__EXERCISE DATA__:
--
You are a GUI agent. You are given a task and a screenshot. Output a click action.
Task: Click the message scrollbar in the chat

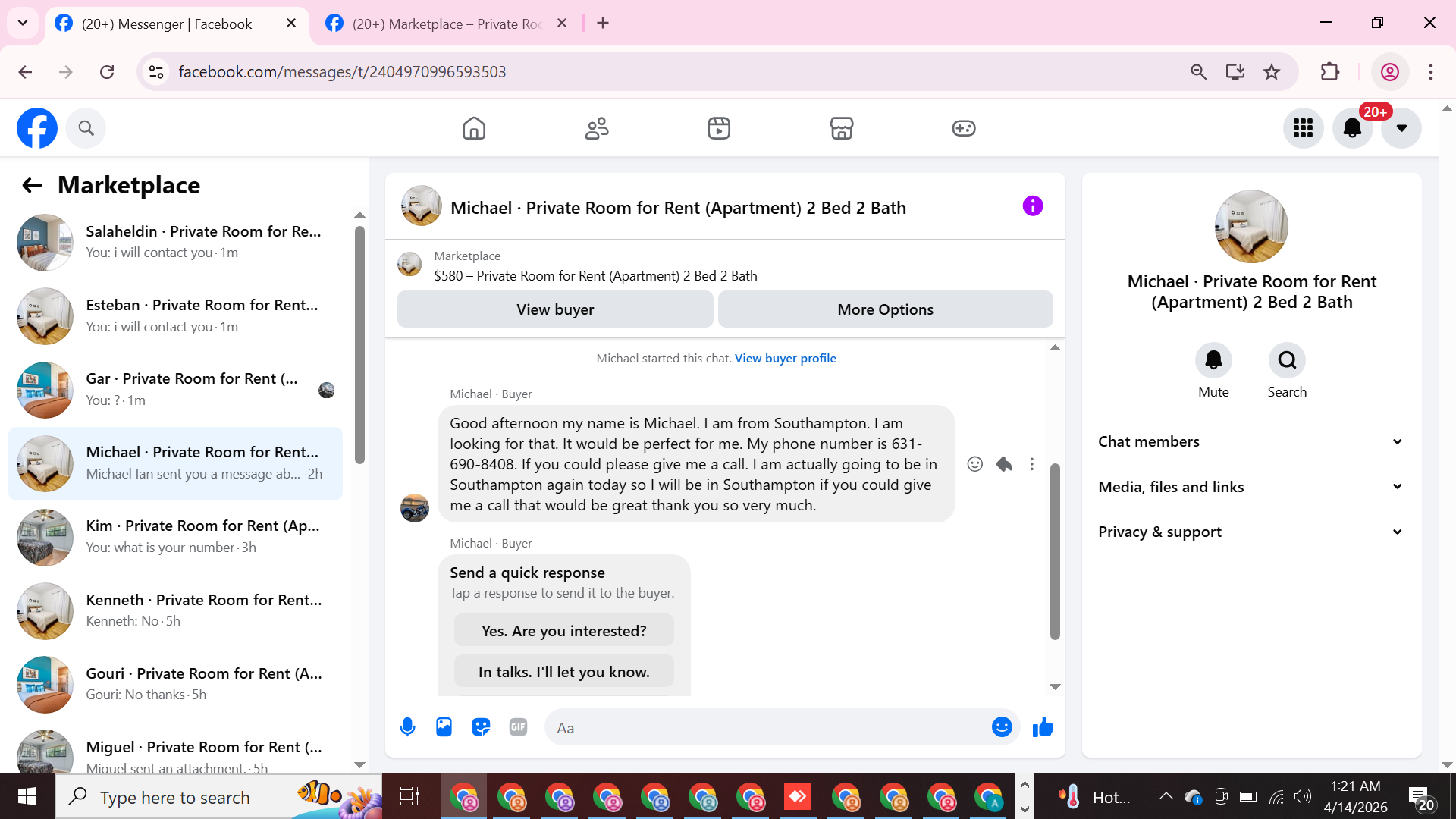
--
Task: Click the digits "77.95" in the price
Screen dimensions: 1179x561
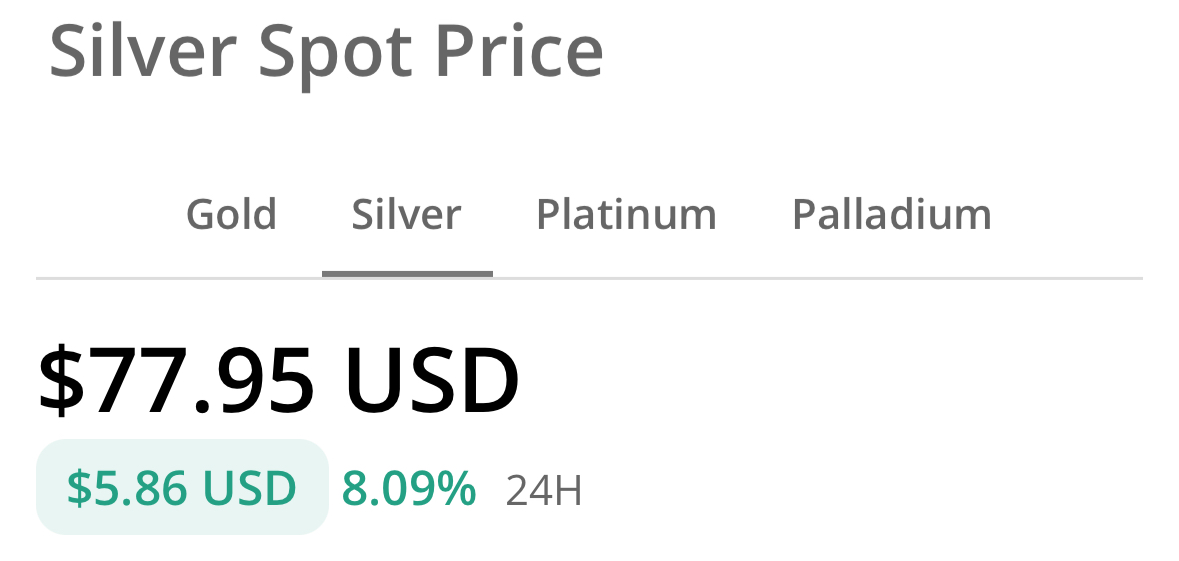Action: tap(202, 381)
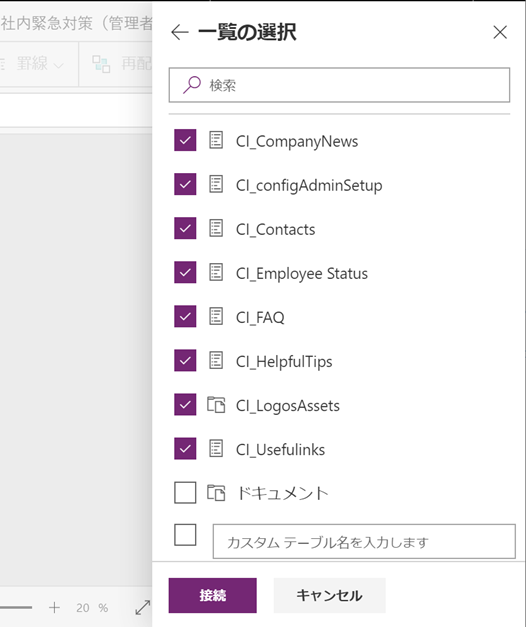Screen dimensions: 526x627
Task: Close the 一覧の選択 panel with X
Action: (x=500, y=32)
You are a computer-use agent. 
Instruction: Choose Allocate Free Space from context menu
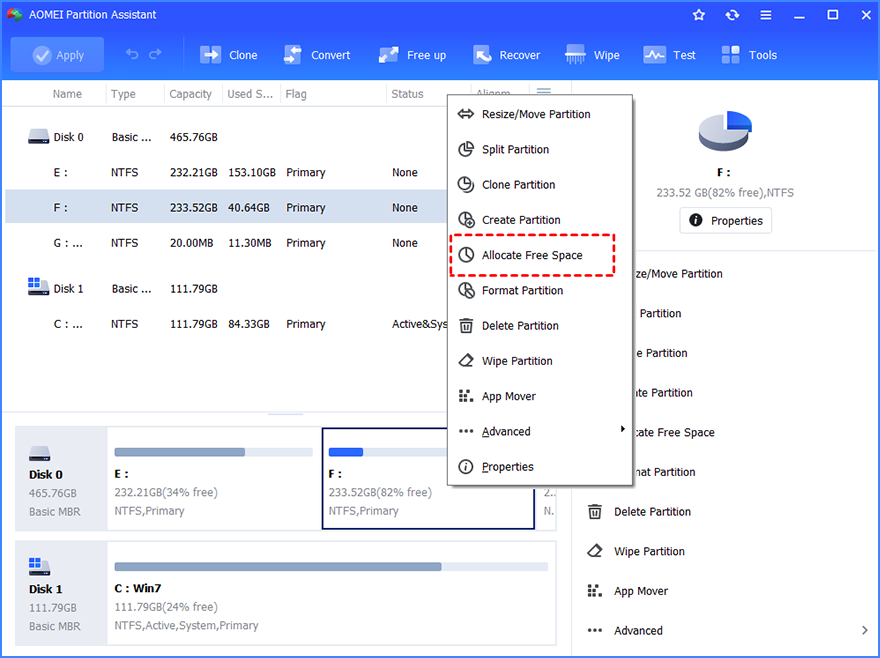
--
__TASK OBJECTIVE__: Format the lines starting at the one containing "Task: Click the digits" and ending at the one containing "Instruction: Choose Allocate" as a numbered list. Skip any blank lines and leave out the pictures.

__WRITTEN ANSWER__:
1. Task: Click the digits "77.95" in the price
2. Screen dimensions: 1179x561
3. Action: tap(202, 381)
4. Screen dimensions: 526x627
5. Task: Close the 一覧の選択 panel with X
6. Action: (x=500, y=32)
7. You are a computer-use agent. 
8. Instruction: Choose Allocate Free Space from context menu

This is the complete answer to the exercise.